How To Exercise With Chronic Pain

         Being physically active is incredibly important for everyone. Your blood circulates better, you improve lung function, and your body starts releasing any harmful toxins that may have been built up. There are so many benefits, and society is quick to shame anyone who may say they “cant exercise” but context is important. Millions of Americans suffer from varying degrees of chronic pain. And chronic pain almost always impedes and can even halt any type of physical activity. The pain cycle follows as: first you feel the pain, then your muscles tense, you become stiff and become inactive. This inactivity inevitably weakens your body, then your functioning decreases, and then you ability for physical activity is limited. Your body and mind both become stressed from the source of the pain and what would appear to be an obvious remedy.

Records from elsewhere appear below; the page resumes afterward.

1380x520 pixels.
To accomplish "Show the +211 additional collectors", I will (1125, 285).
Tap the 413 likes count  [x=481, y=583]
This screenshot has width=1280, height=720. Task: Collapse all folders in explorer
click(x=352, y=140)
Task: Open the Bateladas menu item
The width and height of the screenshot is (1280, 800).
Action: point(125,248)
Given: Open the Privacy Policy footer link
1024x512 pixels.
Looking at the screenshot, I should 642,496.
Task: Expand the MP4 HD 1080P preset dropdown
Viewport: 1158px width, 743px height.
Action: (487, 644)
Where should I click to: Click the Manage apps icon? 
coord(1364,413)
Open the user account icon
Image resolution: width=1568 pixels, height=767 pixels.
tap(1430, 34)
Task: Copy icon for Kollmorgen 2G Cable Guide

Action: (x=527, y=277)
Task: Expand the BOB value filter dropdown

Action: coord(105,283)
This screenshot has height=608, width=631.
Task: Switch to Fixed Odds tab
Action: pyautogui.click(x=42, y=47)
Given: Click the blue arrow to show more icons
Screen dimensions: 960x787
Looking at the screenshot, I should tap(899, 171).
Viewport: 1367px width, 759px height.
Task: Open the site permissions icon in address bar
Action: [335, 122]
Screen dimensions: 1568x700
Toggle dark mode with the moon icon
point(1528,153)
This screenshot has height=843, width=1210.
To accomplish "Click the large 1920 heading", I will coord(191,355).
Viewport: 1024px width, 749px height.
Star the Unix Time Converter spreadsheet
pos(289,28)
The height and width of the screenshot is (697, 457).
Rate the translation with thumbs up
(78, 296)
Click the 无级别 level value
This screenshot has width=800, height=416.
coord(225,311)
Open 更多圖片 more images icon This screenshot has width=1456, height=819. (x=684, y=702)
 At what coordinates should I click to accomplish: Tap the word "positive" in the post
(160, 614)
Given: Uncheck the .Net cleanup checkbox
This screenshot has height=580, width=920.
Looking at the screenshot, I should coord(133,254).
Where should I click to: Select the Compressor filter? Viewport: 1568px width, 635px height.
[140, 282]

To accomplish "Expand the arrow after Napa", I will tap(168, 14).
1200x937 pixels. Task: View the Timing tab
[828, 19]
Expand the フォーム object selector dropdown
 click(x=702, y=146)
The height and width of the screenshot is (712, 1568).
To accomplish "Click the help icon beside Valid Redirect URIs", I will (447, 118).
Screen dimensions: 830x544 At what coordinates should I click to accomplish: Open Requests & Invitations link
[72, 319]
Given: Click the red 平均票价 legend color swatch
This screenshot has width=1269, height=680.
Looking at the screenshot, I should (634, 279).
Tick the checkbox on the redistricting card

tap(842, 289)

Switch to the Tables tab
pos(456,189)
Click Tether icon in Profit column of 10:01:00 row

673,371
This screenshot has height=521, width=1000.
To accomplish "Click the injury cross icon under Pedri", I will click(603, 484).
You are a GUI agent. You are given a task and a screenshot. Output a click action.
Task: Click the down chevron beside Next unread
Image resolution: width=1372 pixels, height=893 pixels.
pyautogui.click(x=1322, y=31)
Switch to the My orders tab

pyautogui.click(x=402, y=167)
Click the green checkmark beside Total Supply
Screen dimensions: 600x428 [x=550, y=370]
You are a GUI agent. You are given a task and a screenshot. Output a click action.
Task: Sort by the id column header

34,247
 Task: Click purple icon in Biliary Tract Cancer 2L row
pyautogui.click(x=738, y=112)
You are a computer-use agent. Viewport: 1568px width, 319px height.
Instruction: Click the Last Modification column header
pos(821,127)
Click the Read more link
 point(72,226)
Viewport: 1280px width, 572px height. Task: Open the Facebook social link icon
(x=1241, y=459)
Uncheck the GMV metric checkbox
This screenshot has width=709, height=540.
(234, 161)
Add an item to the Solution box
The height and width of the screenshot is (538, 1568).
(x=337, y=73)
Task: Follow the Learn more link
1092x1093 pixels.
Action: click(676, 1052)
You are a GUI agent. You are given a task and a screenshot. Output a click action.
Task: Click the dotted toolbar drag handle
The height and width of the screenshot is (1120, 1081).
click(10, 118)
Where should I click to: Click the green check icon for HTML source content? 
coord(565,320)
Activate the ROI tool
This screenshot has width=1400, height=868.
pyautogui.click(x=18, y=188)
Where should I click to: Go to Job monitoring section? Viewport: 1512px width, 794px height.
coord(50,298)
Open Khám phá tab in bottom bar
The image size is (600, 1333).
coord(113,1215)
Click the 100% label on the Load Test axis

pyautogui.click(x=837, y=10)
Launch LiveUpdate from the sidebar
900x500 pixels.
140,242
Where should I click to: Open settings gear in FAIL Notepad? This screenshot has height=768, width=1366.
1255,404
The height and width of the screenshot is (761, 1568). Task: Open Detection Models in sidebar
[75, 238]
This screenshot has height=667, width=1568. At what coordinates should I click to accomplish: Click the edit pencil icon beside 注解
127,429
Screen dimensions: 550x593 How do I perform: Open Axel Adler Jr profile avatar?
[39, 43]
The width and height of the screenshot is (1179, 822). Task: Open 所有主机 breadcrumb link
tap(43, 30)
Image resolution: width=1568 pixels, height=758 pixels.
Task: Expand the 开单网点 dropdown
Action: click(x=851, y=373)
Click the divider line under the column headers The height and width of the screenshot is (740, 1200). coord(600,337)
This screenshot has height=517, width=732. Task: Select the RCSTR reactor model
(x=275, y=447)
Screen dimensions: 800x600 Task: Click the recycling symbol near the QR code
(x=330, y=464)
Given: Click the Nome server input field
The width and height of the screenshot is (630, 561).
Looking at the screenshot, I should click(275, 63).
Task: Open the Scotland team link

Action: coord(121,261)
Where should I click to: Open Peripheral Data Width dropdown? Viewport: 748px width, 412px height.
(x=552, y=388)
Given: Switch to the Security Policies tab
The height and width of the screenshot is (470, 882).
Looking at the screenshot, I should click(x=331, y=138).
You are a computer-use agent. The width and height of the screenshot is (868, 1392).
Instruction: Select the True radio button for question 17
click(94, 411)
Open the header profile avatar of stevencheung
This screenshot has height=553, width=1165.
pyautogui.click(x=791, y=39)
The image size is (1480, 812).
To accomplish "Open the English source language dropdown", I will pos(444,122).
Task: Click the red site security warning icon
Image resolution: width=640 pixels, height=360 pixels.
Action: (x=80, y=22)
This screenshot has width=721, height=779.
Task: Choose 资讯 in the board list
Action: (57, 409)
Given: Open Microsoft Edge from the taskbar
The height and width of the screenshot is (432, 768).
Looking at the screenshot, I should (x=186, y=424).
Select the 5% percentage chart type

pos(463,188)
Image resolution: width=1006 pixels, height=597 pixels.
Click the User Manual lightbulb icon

         Many people who suffer from chronic pain still attempt to exercise. What is important is to know the limits of your body, and what methods work best for you, based off of your condition. Exercising has demonstrated notable benefits for people with chronic pain and autoimmune disorders. It reduces depression, increases your energy, and can improve your range of joint movement. But research also shows that the physical stress of working out can also trigger and aggravate symptoms of chronic pain. Physical activity has the brain release cortisol hormones through out the body, which can trigger a pain flare up. The important thing is to tailor your workouts to match your body’s chronic pain instead of placing an enormous amount of stress. Changing your workout from vigorous cardio to yoga can make a world of difference. Being physically low impact, yoga allows the body to improve range of motion, encourages weight loss, and helps with emotional stability. If traditional yoga also triggers pain flare ups, another option would be micro-yoga. Micro-yoga is simply yoga that does not mimic the traditional length of the exercises or an established pattern. Simply, swap out an hour of stretches to five minutes of stretches. Take five minutes bursts through out the day to complete the asana (stretches) when you can. If you feel your hips are tight, you can take a few minutes to do the pigeon stretch. And something simple like having a winding down sequence of stretches in the evening have proven beneficial. Based on your chronic condition, your body may react negatively to an hours long yoga work out. But breaking it down, and inserting it in small bursts through out the day may prove to be more beneficial than just one extended stretch.

         Patients who experience chronic illnesses should always attempt to remain active in order to prevent themselves from falling into the pain-cycle trap. However, they should do exercising and spinal cord stimulation under the supervision of their physicians and pain management doctors who can advise them on what is safe and what is progress.